## SUPPLIED PASSAGE
════

[R] Code is too slow: mean-centering variables in a data framebysubgroup

Tom Short tshort.rlists at gmail.com
Wed Apr 7 21:46:45 CEST 2010


Here's how I would have done the data.table method. It's a bit faster
than the ave approach on my machine:

> # install.packages("data.table",repos="http://R-Forge.R-project.org")
> library(data.table)
>
> f3 <- function(frame) {
+   frame <- as.data.table(frame)
+   frame[, lapply(.SD[,2:ncol(.SD), with = FALSE],
+                  function(x) x / mean(x, na.rm = TRUE)),
+         by = "group"]
+ }
>
> system.time(new.frame2 <- f2(frame)) # ave
   user  system elapsed
   0.50    0.08    1.24
> system.time(new.frame3 <- f3(frame)) # data.table
   user  system elapsed
   0.25    0.01    0.30

- Tom

Tom Short


On Wed, Apr 7, 2010 at 12:46 PM, Dimitri Liakhovitski <ld7631 at gmail.com> wrote:
> I would like to thank once more everyone who helped me with this question.
> I compared the speed for different approaches. Below are the results
> of my comparisons - in case anyone is interested:
>
> ### Building an EXAMPLE FRAME with N rows - with groups and a lot of NAs:
> N<-100000
> set.seed(1234)
> frame<-data.frame(group=rep(paste("group",1:10),N/10),a=rnorm(1:N),b=rnorm(1:N),c=rnorm(1:N),d=rnorm(1:N),e=rnorm(1:N),f=rnorm(1:N),g=rnorm(1:N))
> frame<-frame[order(frame$group),]
>
> ## Introducing 60% NAs:
> names.used<-names(frame)[2:length(frame)]
> set.seed(1234)
> for(i in names.used){
>      i.for.NA<-sample(1:N,round((N*.6),0))
>      frame[[i]][i.for.NA]<-NA
> }
> lapply(frame[2:8], function(x) length(x[is.na(x)])) # Checking that it worked
> ORIGframe<-frame ## placeholder for the unchanged original frame
>
> ####### Objective of the code - divide each value by its group mean ####
>
> ### METHOD 1 - the FASTEST - using ave():##############################
> frame<-ORIGframe
> f2 <- function(frame) {
>  for(i in 2:ncol(frame)) {
>     frame[,i] <- ave(frame[,i], frame[,1], FUN=function(x)x/mean(x,na.rm=TRUE))
>  }
>  frame
> }
> system.time({new.frame<-f2(frame)})
> # Took me 0.23-0.27 sec
> #######################################
>
> ### METHOD 2 - fast, just a bit slower - using data.table:
> ##############################
>
> # If you don't have it - install the package - NOT from CRAN:
> install.packages("data.table",repos="http://R-Forge.R-project.org")
> library(data.table)
> frame<-ORIGframe
> system.time({
> table<-data.table(frame)

════

## DATASET ROWS
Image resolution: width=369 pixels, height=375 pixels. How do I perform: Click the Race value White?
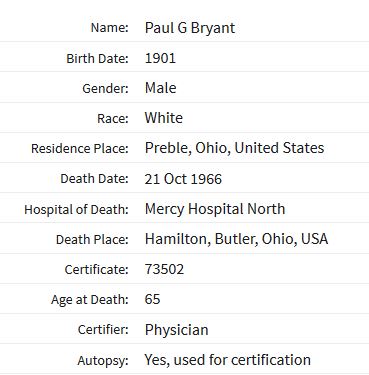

════

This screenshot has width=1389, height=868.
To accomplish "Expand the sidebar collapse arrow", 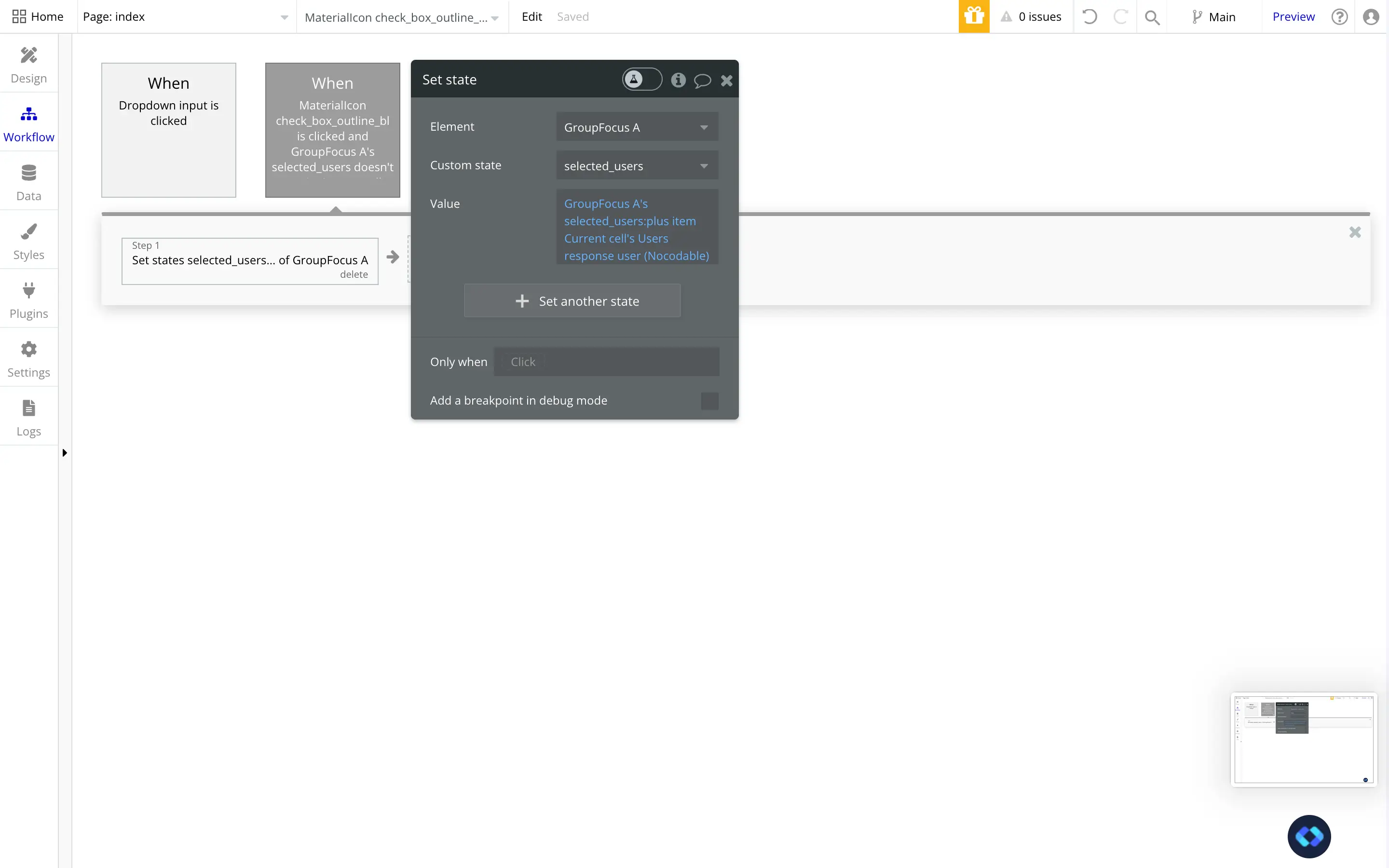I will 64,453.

════

## TASKS AND EXERCISES
1 - Using the mailing-list post on mean-centering by subgroup, decide whether each statement agrees with it: (a) In Tom Short's timing, the data.table method took 0.30 seconds elapsed. (b) The example frame is given 60% missing values. (c) The data.table package is to be installed from CRAN. Answer yes or no for each, quoting the words from the post that decide it.
2 - In the mailing-list post on mean-centering by subgroup, how many rows does the example frame have?
3 - Carry the mailing-list post on mean-centering by subgroup forward from its final line.

## EXPECTED OUTPUTS
1 -
(a) Yes: "0.25    0.01    0.30"
(b) Yes: "## Introducing 60% NAs:"
(c) No: "install the package - NOT from CRAN"

2 - 100000 rows (N<-100000).

3 -
> colMeanFunction<-function(data,key){
>  data[[key]]=NULL
>  ret=as.matrix(data)/matrix(rep(as.numeric(colMeans(as.data.frame(data),na.rm=T)),nrow(data)),nrow=nrow(data),ncol=ncol(data),byrow=T)
>  return(ret)
> }
> groupedMeans = table[,colMeanFunction(.SD, "group"), by="group"]
> names.to.use<-names(groupedMeans)
> for(i in 1:length(groupedMeans)){groupedMeans[[i]]<-as.data.frame(groupedMeans[[i]])}
> groupedMeans<-do.call(cbind, groupedMeans)
> names(groupedMeans)<-names.to.use
> })
> # Took me 0.37-.45 sec
> #######################################
>
> ### METHOD 3 - fast, a tad slower (using model.matrix & matrix
> multiplication):##############################
> frame<-ORIGframe
> system.time({
> mat <- as.matrix(frame[,-1])
> mm <- model.matrix(~0+group,frame)
> col.grp.N <- crossprod( !is.na(mat), mm ) # Use this line if don't
> want to use NAs for mean calculations
> # col.grp.N <- crossprod( mat != 0 , mm ) # Use this line if don't
> want to use zeros for mean calculations
> mat[is.na(mat)] <- 0.0
> col.grp.sum <- crossprod( mat, mm )
> mat <- mat / ( t(col.grp.sum/col.grp.N)[ frame$group,] )
> is.na(mat) <- is.na(frame[,-1])
> mat<-as.data.frame(mat)
> })
> # Took me 0.44-0.50 sec
> #######################################
>
> ### METHOD 5-  much slower - it's the one I started
> with:##############################
> frame<-ORIGframe
> system.time({
> frame <- do.call(cbind, lapply(names.used, function(x){
>        unlist(by(frame, frame$group, function(y) y[,x] / mean(y[,x],na.rm=T)))
>        }))
> })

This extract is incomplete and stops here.